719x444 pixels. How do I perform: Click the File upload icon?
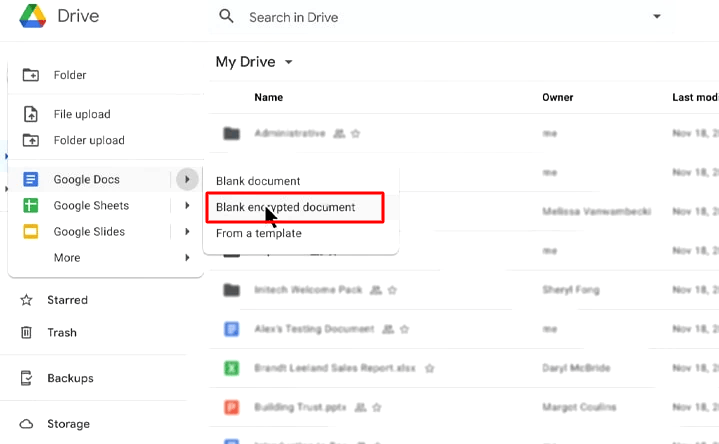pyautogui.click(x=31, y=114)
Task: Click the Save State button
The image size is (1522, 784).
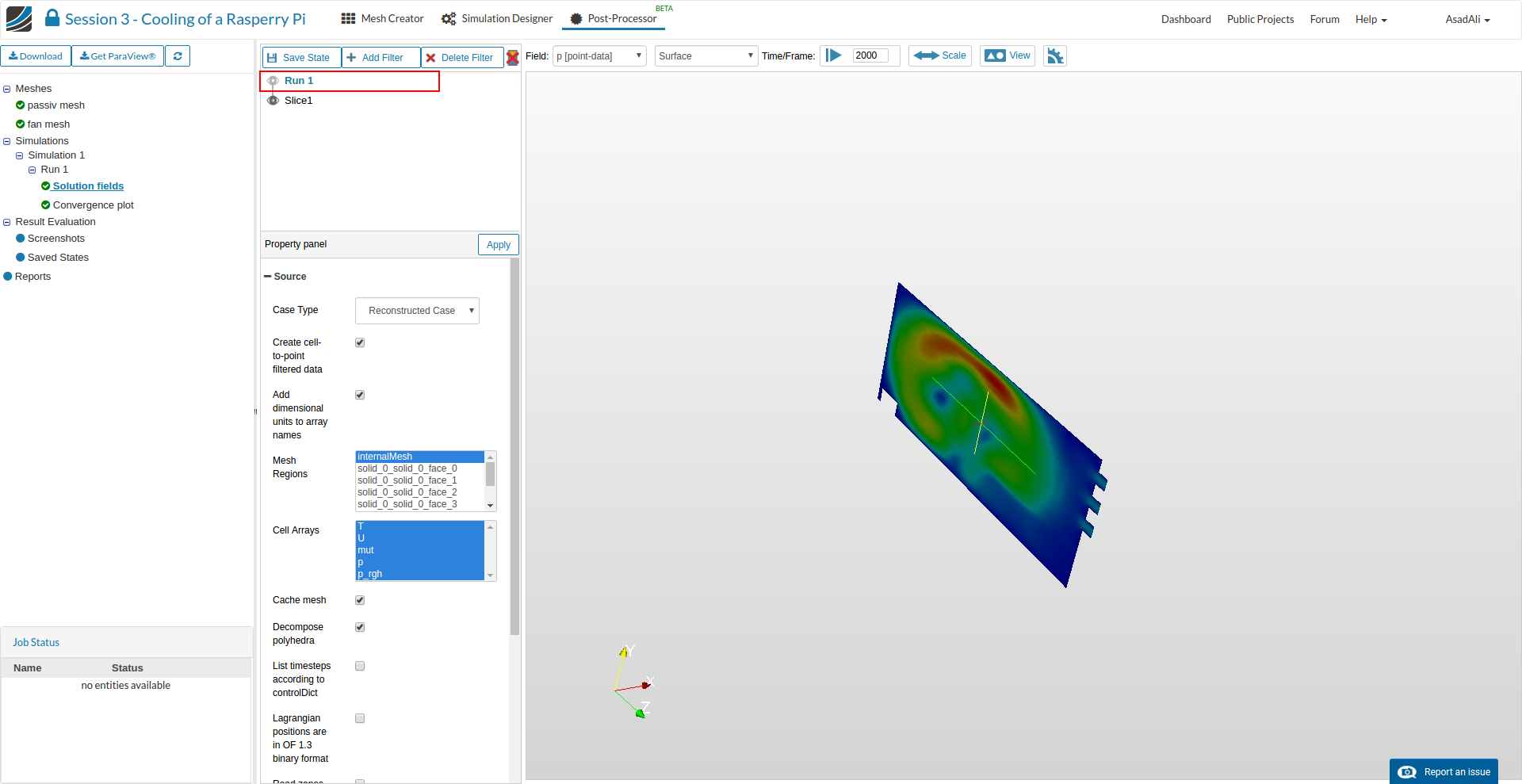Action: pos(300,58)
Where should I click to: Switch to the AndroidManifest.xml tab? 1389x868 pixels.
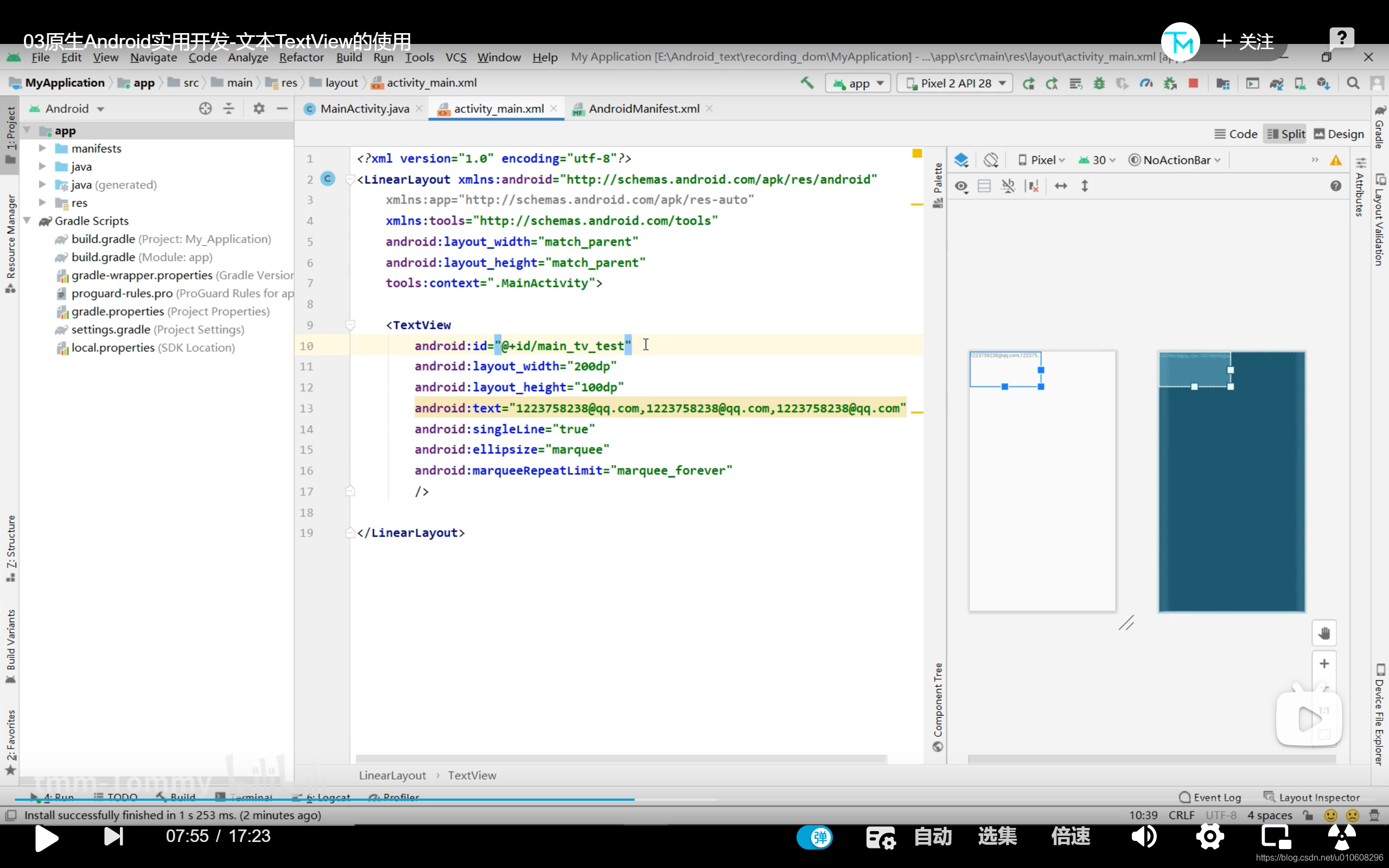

^^^^

CHALLENGE
Rescale the data above: write out every line again, requests included, but multiply each coordinate in the answers by 1.6 and round to the nearest whole number, with halves rounding up. Numbers in the requests stay as they are, and the pictures should be left out.

EXERCISE ANSWER
719x444 pixels. How do I perform: Click the File upload icon?
pyautogui.click(x=50, y=182)
Task: Click the Save State button
The image size is (1522, 784).
Action: pos(480,93)
Where should I click to: Switch to the AndroidManifest.xml tab? 1389x868 pixels.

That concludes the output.